== 提供テキスト ==
※本ページ内の情報は2024年5月時点のものです。

株式会社パーツ精工は切削加工から成型加工、表面処理にアッセンブリー(組み立て)まで幅広い工程を一貫して手がける機械加工会社だ。

2001年に中国生産を本格的にスタートし、2011年からは日本向けの輸入だけでなく中国内のシェア拡大にも着手してきた。

さらに競争力の強化を図ってフィリピンにも工場を設け、今後は新興国への進出を視野に入れている。

拠点を増やして業容を拡大してきた同社は業績も好調である。「社員の収入アップに貢献したい」と語る代表取締役社長の大田佑一郎氏に、経営方針や今後の計画についてインタビューした。

従業員の給与を前年以上にするため「毎年少しずつの成長」を目指す

ーー若い頃から会社を継ぐことが決まっていたのですか?

大田佑一郎:
現会長の父からは私が社会人になるまでそのような話はありませんでした。就職する際も具体的な話し合いはなく、私はIT系の会社に入社して営業を担当していました。

職人の背中を見て学べとよくいいますが、父も多くを語らないほうだったため、家業についてはよく理解していませんでした。

ーー貴社に入社後の経験について聞かせてください。

大田佑一郎:
2008年に入社し、2012年から2019年まで中国に赴任しました。日本では営業を担当していました。

中国では、言葉や現地の人の考え方や文化を理解したうえで、日本式と中国式の良いやり方をすり合わせていくことに努め、とてもいい勉強になりました。

ーー社長就任後は、どのようなことに苦労を感じましたか?

大田佑一郎:
2021年に父から社長を引き継ぎました。よく先代についてきた古参社員とぶつかるという話も聞きますが私は全くありません。皆さん良く働き、良く意見をくれます。本当に従業員に恵まれていると思います。
===
== 提供データ ==
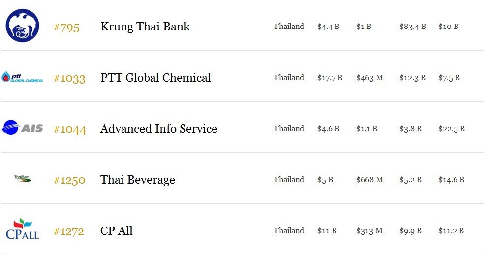Image resolution: width=487 pixels, height=255 pixels.
Task: Select rank number #1033
Action: pyautogui.click(x=69, y=79)
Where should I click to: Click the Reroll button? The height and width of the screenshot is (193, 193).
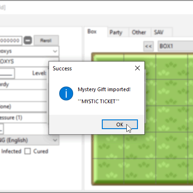[x=46, y=40]
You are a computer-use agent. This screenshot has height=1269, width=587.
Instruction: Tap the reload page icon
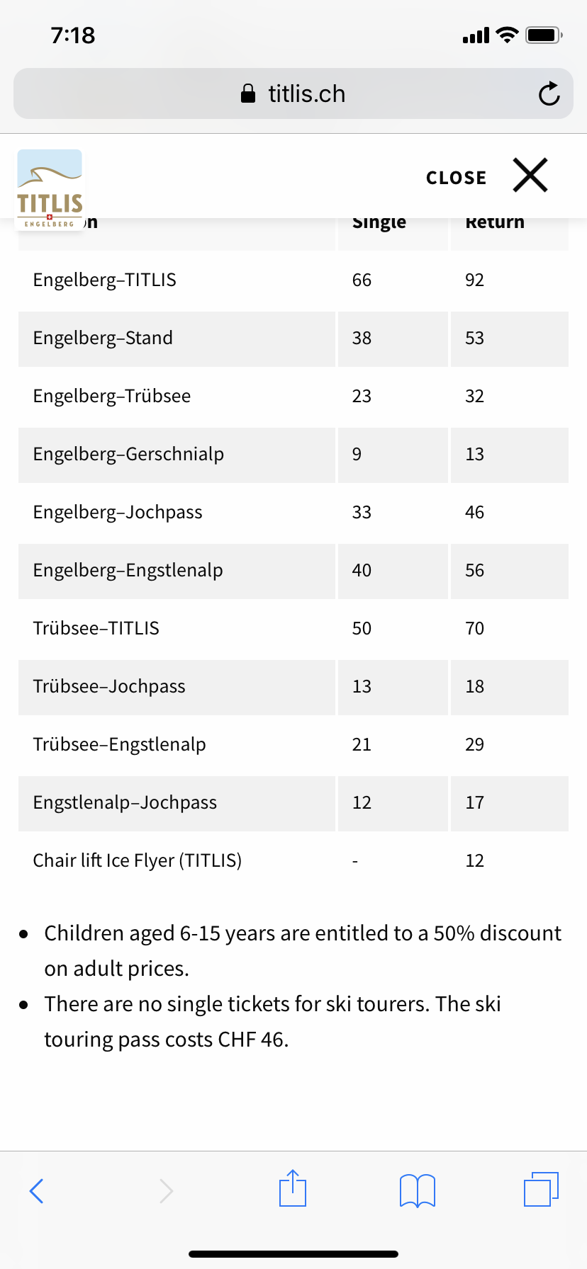pyautogui.click(x=549, y=93)
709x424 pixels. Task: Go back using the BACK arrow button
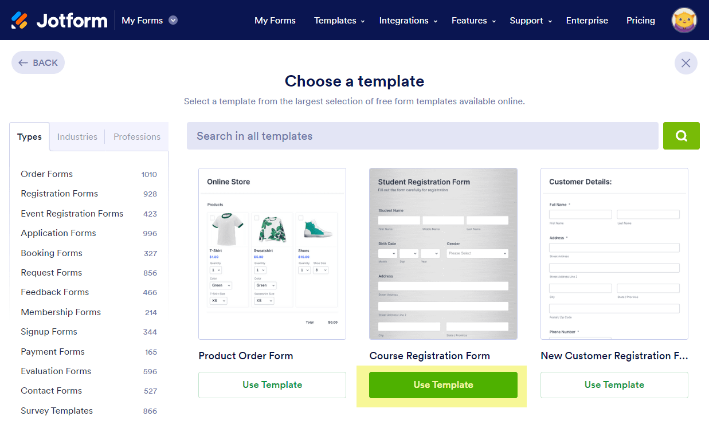coord(38,63)
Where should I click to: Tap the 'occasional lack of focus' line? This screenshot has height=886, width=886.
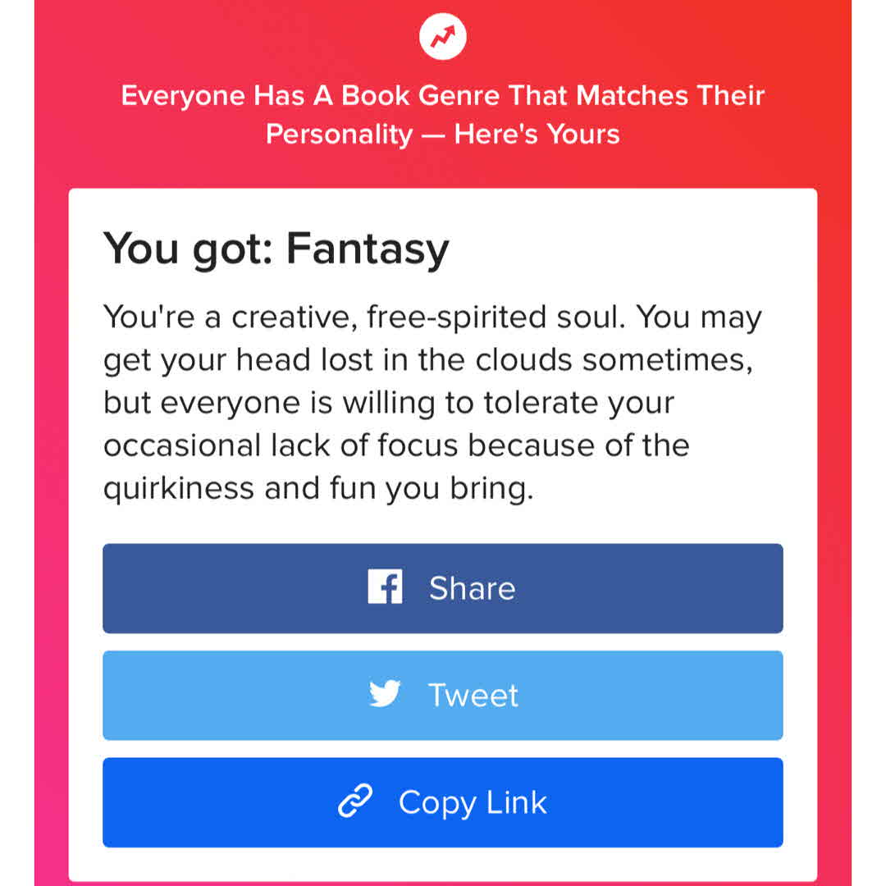tap(395, 445)
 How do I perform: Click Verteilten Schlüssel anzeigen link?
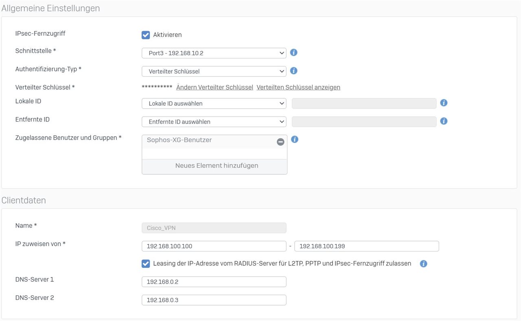click(x=298, y=87)
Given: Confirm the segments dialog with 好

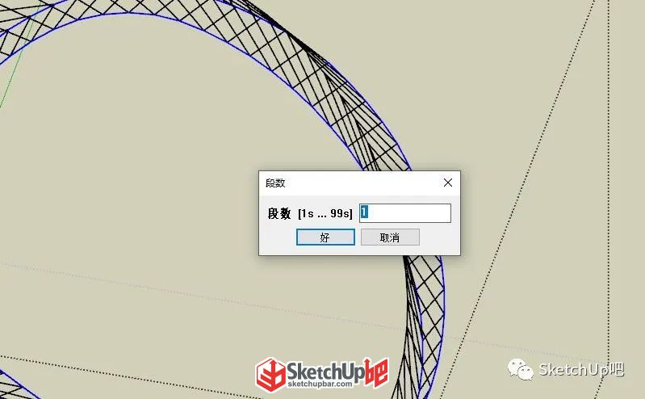Looking at the screenshot, I should [x=325, y=237].
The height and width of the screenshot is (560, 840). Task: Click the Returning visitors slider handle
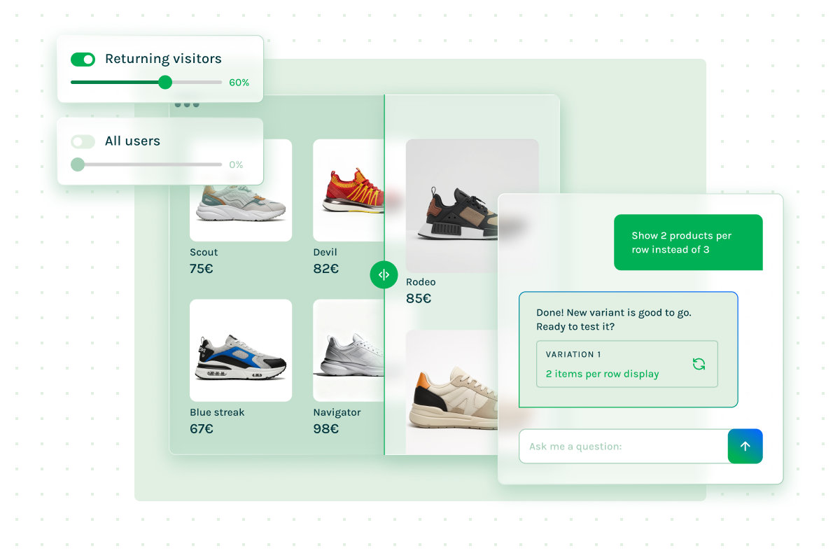coord(165,83)
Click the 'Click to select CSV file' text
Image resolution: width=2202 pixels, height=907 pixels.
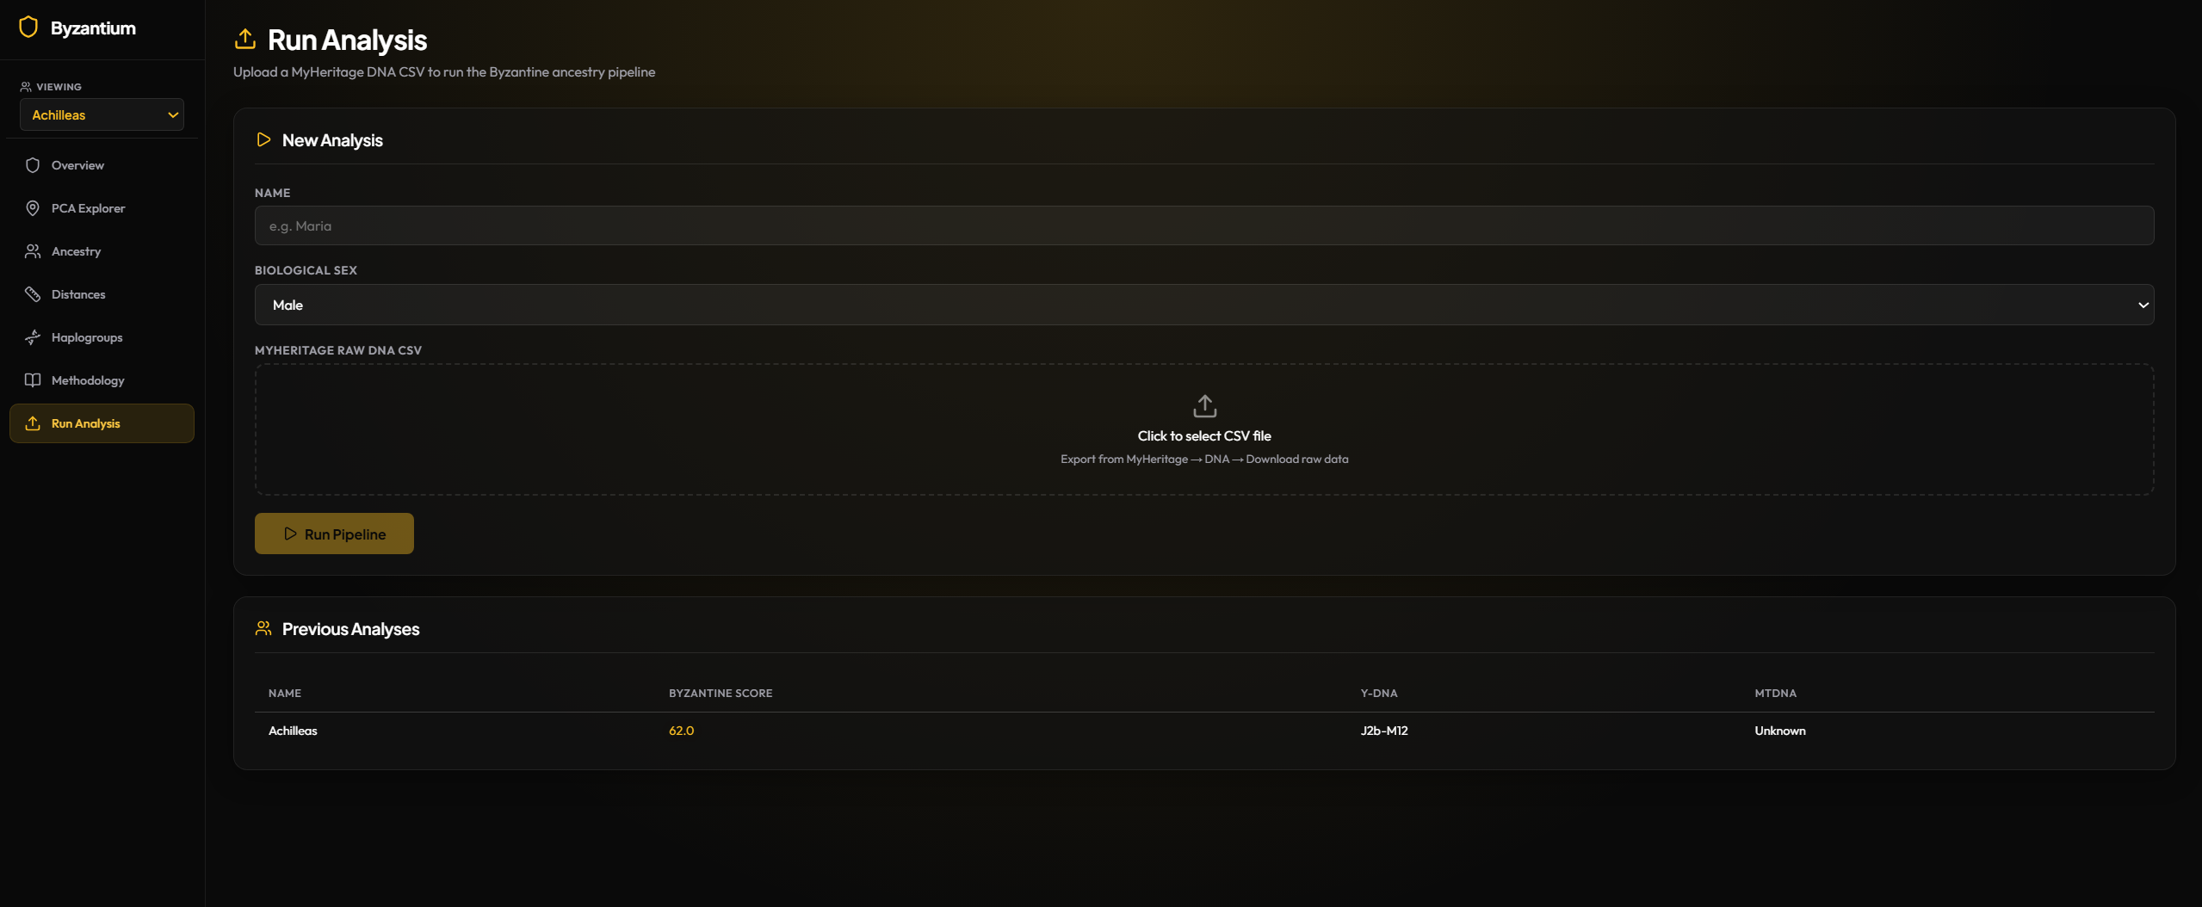pos(1203,436)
===
## 作業内容
パーツ精工の記事を読み、次の問いに答えなさい。
1. 同社が中国生産を本格的にスタートしたのは何年か。
2. 大田佑一郎氏が中国に赴任していたのは何年から何年までか。
3. 大田佑一郎氏が父から社長を引き継いだのは何年か。

## 回答
1. 2001年
2. 2012年から2019年まで
3. 2021年